Be very careful when doing price comparisons as there can be remarkable coverage discrepancies. The best liability policy will be written on a Comprehensvice General Liability (known as a CGL "form") which provides much broader coverage than other policies issued from non-standard/excess market/lesser known type carriers. For example, there is a company advertising in Tree Service mag and their policy was fairly cheap but had alot of exclusions including underground (ie. when stump grinding, ect). Classification is important too, insurance companys will try not to pay for a normally covered claim if you are not classed properly for the exposure, ie tree removal. I make sure the agent/sales person knows in writing that there is a tree service exposure in case they try and lure you in with a cheaper classification. In the event of a loss you can point to the doc and put pressure on them to pay the claim. Then it becomes the agents problem to a degree. I also only deal with independent agents, they keep the company's that they represent in line, if one company has crappy service, they can sometimes get you into another but not all companys chase after our class of biz.........


----------



## Mitchell

*Info for canadian arborists*



toscottm said:


> Mitchell,
> 
> A premium of $4,000 for errors & omissions with tool coverage is astronomical unless your inventory of saws and ropes is in excess of $250,000 (are you Davey Tree or something)!
> 
> The TREESURE plan provides the errors & omissions option for $500 and tool coverage at a $1.65 per $100 rate ($165 for every $10,000 worth). Additional discounts may apply and lower this further.
> 
> Know that you are not 'locked in' to the insurance you recently arranged. there might be a small penalty to get out of it but it is likely worth paying to get the proper coverage and the TREESURE plan would likely save you more than the penalty anyway.
> 
> Don't know why you couldn't get a hold of me. I'm quite easy to reach. Phone numbers are:
> 
> O: 800 240 7055
> H: 905 448 1045
> C: 905 260 9134
> 
> E-Mail:
> 
> [email protected]
> [email protected]
> 
> Get in touch!
> 
> Scott



I switched to treesure, Scott is very helpful and he saved me significant money [even after I payed the cancellation penalty with Lloyds], all while providing better coverage. I would encourage you guys in Canada to give him a call.

Thanks again 
Scott


----------



## treeman82

I'm in The Hartford's arborist program. Covers me for tree removal, firewood sales, landscaping (not hardscaping), pruning, lawn care, pesticides, etc. The two things I have exclusions on is excavation, and snow plowing / ice control. I'd be covered on excavation for the purpose of land clearing / stumping, however if I start doing any foundations or utility work they won't cover it. The snow plowing... they don't want to know about that... I start plowing, I get dropped. Plain and simple.

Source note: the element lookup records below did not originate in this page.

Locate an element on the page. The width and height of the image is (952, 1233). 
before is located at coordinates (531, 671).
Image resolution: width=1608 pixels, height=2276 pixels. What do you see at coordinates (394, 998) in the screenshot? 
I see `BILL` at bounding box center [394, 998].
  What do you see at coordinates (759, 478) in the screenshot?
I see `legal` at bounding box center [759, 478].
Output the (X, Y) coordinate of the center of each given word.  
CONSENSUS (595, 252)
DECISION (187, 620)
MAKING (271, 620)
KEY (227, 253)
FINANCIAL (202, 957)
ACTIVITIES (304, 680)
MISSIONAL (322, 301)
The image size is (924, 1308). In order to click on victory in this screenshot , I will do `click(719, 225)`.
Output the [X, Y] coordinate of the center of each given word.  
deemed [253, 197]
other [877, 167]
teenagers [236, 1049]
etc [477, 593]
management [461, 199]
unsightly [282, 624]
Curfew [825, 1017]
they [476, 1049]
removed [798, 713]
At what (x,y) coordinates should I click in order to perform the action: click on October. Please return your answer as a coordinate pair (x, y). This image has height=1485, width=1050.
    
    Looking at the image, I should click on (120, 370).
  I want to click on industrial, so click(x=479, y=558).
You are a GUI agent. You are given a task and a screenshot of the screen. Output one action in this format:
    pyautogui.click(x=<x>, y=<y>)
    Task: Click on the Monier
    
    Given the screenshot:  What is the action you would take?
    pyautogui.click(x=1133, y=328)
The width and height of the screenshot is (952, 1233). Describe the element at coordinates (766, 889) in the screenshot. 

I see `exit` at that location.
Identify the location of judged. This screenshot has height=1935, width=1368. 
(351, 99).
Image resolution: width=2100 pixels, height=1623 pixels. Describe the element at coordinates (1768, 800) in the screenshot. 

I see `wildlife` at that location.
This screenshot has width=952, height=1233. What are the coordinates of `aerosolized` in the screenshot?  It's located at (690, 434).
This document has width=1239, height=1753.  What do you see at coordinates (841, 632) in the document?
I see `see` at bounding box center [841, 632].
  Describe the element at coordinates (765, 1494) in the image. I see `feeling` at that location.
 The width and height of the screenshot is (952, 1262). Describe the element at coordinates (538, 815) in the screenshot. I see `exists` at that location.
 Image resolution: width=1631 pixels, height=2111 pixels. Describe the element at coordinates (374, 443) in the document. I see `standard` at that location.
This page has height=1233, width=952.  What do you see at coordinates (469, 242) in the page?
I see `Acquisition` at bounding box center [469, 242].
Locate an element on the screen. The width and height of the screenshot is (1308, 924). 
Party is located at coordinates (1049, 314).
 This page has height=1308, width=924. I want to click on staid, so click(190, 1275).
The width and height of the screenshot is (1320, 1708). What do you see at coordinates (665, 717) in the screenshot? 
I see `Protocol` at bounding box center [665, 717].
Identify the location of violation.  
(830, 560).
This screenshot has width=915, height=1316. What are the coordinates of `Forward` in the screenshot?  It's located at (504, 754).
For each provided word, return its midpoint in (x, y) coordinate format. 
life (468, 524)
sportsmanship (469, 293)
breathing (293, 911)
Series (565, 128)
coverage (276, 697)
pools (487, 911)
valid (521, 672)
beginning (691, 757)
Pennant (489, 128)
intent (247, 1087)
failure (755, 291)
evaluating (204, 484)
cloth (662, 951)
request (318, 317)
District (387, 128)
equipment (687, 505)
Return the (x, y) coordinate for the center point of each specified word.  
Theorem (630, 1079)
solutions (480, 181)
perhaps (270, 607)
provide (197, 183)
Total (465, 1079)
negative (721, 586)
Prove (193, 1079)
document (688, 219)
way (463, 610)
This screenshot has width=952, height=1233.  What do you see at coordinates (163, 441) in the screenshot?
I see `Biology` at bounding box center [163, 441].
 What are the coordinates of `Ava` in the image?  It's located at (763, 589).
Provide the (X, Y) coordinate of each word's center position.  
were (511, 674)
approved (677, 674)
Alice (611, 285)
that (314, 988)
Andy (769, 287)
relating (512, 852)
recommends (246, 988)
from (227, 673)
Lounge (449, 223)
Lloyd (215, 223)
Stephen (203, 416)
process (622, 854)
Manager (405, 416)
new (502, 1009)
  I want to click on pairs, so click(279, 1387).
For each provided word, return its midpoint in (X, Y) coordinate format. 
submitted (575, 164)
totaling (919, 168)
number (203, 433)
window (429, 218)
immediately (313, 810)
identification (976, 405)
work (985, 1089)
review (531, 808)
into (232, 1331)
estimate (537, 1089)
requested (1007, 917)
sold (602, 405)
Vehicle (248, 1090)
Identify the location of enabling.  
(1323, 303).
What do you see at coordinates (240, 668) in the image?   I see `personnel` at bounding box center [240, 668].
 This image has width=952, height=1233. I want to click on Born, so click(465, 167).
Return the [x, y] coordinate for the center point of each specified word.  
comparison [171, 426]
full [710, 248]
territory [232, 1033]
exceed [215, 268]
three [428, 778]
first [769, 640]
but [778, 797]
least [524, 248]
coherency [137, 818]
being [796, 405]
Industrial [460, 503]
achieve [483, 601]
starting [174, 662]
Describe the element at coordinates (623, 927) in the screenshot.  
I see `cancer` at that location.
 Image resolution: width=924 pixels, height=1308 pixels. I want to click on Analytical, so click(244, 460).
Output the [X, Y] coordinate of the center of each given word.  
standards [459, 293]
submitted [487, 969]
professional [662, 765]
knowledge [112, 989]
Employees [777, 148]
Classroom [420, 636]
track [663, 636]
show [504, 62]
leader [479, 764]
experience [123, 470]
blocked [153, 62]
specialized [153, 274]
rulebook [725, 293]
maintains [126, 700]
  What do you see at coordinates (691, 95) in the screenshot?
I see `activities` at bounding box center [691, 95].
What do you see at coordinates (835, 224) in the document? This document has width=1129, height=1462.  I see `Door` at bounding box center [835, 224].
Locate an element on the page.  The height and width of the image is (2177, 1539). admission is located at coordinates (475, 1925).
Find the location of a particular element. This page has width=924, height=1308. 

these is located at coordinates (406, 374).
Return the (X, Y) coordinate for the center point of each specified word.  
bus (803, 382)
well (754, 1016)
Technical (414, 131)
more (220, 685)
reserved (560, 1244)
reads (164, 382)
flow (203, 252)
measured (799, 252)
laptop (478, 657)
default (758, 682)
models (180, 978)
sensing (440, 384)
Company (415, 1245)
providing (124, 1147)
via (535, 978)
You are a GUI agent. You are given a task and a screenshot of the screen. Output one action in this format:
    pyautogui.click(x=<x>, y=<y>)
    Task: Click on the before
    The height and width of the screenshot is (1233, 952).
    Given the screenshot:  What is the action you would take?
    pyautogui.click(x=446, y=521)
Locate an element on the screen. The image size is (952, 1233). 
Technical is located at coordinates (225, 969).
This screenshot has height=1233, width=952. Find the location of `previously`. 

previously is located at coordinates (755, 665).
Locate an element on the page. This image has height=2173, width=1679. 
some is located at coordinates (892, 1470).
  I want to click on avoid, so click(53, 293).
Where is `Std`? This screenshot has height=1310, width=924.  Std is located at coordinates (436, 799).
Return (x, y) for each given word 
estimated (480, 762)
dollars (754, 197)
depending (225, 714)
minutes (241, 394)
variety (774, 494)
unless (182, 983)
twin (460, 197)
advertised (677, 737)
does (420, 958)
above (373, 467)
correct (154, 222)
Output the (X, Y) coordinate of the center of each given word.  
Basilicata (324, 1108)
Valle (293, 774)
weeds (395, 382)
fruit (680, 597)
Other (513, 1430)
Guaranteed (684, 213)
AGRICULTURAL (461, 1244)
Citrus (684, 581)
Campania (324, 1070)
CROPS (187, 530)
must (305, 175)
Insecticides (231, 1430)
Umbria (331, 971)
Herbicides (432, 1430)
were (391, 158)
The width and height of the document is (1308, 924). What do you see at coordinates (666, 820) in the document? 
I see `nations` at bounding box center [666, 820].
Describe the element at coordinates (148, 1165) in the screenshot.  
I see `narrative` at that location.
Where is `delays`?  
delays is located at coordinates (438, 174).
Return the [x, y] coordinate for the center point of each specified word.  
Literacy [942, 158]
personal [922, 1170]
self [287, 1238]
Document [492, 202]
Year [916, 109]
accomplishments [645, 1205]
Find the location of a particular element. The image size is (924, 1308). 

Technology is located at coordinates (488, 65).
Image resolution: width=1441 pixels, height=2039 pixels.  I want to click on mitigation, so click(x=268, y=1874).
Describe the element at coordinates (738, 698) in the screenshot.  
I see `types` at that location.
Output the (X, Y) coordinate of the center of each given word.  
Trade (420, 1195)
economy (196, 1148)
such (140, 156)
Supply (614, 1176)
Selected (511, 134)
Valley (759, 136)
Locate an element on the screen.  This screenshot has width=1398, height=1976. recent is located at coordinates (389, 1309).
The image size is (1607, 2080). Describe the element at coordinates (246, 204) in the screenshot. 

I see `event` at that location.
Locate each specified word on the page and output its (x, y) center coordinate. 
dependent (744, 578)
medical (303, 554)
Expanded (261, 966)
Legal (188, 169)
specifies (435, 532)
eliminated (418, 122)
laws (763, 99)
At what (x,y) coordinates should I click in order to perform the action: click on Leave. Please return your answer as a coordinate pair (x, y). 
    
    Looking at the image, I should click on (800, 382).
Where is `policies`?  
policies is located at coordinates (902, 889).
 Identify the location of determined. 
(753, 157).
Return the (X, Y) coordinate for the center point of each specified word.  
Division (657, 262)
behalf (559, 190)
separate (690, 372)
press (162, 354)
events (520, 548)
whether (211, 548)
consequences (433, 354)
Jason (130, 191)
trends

For 1 mil of liability, coverage on 2 trucks, and a 1 mil umbrella it costs $10,000 per year. Should be going up to $11,000 soon enough... adding a trailer to the policy, plus equipment coverage.

It's a very good program to be in, just as long as you aren't plowing snow.


----------



## gr8scott72

What should I be looking for? I do stump grinding only and right now just do it part time with plans on doing it full time as soon as the business supports it.


----------



## squad143

As I've posted in another thread, I'm with Treesure and Scott is my agent. I am more than pleased with my policy and the professionalism and personal care Scott gives. 

Any Canadians looking for Arborist Insurance (even those that have someone else's policy) should check out Treesure.


----------



## OLD CHIPMONK

Partnerships are great, until the divorce! Insurance the same, it's all about the money !


----------